Privilège et Renonciation en IA : Ce Que Disent Vraiment les Tribunaux (Et Ce Qu’ils Ne Disent Pas)
Lorsqu’un juge a statué que les documents créés par un accusé criminel via une plateforme d’IA n’étaient pas protégés par le privilège avocat-client, cela a généré beaucoup d’attention dans la communauté juridique. Beaucoup de praticiens ont interprété cette décision comme une affirmation globale : l’utilisation d’outils d’IA renonce au privilège. Cependant, cette interprétation est une exagération de ce que cette décision implique réellement.
La Décision Heppner : Plus Étroit Qu’il N’y Paraît
Dans l’affaire Heppner, le juge a décidé que les documents créés par un accusé à travers une plateforme d’IA n’étaient protégés ni par le privilège avocat-client ni par la doctrine du travail produit. Cette décision reposait sur plusieurs faits spécifiques, notamment que l’accusé avait utilisé un outil d’IA public qui ne fournit pas de conseils juridiques et dont la politique de confidentialité autorise la collecte de données.
Le tribunal a identifié trois lacunes indépendantes concernant le privilège : la plateforme n’était pas un avocat, les termes de la plateforme contredisaient toute attente raisonnable de confidentialité, et l’accusé n’avait pas l’intention d’obtenir des conseils juridiques.
La Décision Warner : Le Contrepoids Civil
Une semaine plus tard, dans l’affaire Warner, un juge a atteint un résultat différent dans une affaire civile. Une partie s’étant représentée elle-même avait utilisé un outil d’IA pour préparer des documents juridiques. Lorsque la partie adverse a demandé la découverte de ces documents, le tribunal a refusé la demande, déclarant que les matériaux n’étaient pas découverts sous la protection du travail produit.
La cour a également affirmé que l’utilisation d’IA ne renonçait pas à la protection du travail produit, car les outils d’IA sont des « outils, pas des personnes », et la renonciation nécessite une divulgation à un adversaire.
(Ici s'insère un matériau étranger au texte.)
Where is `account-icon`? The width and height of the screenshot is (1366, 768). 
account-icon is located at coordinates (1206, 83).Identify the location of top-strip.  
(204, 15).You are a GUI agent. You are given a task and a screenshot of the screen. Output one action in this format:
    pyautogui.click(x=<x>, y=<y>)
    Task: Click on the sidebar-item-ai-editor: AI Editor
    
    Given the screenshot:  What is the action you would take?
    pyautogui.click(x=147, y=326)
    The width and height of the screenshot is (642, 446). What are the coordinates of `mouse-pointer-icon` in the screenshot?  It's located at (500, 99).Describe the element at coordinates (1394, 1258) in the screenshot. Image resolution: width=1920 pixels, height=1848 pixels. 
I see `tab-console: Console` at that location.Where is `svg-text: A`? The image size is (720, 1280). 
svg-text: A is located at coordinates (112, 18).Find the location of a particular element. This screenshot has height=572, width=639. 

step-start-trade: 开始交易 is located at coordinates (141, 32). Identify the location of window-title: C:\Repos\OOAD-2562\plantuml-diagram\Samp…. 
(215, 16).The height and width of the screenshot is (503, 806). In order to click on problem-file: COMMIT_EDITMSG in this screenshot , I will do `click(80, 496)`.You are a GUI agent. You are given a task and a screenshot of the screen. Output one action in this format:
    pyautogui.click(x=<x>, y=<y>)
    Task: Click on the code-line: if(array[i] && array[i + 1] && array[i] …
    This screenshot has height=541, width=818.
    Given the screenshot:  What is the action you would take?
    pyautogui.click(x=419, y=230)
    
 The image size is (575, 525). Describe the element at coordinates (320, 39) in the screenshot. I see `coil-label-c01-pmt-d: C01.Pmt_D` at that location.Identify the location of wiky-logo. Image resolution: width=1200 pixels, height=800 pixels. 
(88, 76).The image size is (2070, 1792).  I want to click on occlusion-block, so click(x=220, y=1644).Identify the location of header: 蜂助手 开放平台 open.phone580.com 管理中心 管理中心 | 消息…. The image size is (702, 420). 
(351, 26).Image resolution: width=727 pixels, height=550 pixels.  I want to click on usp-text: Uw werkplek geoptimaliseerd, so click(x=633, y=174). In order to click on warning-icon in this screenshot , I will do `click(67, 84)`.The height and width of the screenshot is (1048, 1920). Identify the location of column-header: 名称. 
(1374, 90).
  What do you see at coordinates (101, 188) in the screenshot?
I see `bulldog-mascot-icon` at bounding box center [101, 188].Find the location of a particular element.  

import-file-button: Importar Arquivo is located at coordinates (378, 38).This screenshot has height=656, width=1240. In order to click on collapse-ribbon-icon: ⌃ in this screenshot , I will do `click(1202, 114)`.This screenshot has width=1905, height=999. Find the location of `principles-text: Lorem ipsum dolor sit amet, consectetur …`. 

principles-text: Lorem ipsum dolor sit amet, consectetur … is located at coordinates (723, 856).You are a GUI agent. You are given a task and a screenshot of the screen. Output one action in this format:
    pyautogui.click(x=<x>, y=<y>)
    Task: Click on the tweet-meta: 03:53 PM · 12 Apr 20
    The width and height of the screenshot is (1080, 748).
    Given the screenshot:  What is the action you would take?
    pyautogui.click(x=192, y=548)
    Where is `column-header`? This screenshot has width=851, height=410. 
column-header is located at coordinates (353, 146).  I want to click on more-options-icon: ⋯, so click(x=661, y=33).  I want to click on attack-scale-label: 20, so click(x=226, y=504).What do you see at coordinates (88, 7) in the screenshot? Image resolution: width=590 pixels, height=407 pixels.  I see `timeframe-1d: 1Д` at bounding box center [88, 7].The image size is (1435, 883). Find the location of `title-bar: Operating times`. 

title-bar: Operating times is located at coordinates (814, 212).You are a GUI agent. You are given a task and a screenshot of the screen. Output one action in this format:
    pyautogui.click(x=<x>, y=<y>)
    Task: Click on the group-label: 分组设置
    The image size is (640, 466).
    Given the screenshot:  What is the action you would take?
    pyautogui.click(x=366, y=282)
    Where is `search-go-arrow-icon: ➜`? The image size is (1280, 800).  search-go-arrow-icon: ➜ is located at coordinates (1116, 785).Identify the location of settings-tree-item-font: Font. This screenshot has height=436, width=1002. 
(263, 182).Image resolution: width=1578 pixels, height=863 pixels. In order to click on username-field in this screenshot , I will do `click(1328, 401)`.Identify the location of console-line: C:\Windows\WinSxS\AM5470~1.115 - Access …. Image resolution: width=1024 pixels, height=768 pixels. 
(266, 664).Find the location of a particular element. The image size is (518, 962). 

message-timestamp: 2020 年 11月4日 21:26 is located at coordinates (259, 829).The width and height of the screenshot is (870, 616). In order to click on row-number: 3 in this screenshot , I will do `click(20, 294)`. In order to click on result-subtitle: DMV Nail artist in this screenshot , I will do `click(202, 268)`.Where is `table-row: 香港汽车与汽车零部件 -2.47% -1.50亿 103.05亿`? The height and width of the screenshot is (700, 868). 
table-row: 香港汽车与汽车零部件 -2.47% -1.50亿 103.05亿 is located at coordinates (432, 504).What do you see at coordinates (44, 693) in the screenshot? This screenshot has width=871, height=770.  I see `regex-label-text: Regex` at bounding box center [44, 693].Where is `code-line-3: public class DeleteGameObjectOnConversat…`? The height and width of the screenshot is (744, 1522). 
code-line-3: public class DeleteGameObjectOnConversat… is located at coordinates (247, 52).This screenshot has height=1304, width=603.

La Réelle Distinction : Ce N’est Pas l’IA, C’est Comment Vous L’Utilisez
Les décisions Heppner et Warner arrivent à des conclusions opposées non pas parce qu’une affaire dit que l’IA ne peut jamais être privilégiée, mais en raison des circonstances spécifiques dans lesquelles les outils d’IA ont été utilisés. Dans Heppner, l’accusé a utilisé une plateforme d’IA publique de son propre chef, tandis que dans Warner, une partie s’étant représentée elle-même a utilisé l’IA comme partie intégrante de sa préparation juridique.
Risques Réels : Outils d’IA Publics et Commerciaux
Il existe un véritable risque de renonciation lors de l’utilisation d’outils d’IA publics ou commerciaux, car les termes de ces plateformes indiquent clairement que les informations des utilisateurs ne sont pas privées. Si des informations confidentielles sont divulguées par le biais d’un outil d’IA non sécurisé, cela peut constituer une renonciation au privilège.
Implications Pratiques
Les avocats et les entreprises utilisant l’IA devraient se concentrer sur plusieurs points :
- Utiliser des outils d’IA d’entreprise ou des outils avec des accords de confidentialité explicites.
- Mettre en œuvre des instances sécurisées pour les interactions impliquant des questions juridiques.
- Documenter clairement que les matériaux ont été créés en prévision du litige.
- Éviter de divulguer des informations confidentielles sur des plateformes d’IA publiques.
Conclusion
Aucune des deux affaires ne met fin à la discussion sur la sécurité de l’utilisation de l’IA en matière de privilège. L’analyse du privilège dépend toujours des mêmes facteurs : s’il y a eu une communication confidentielle avec un avocat et si les matériaux ont été créés en anticipation d’un litige.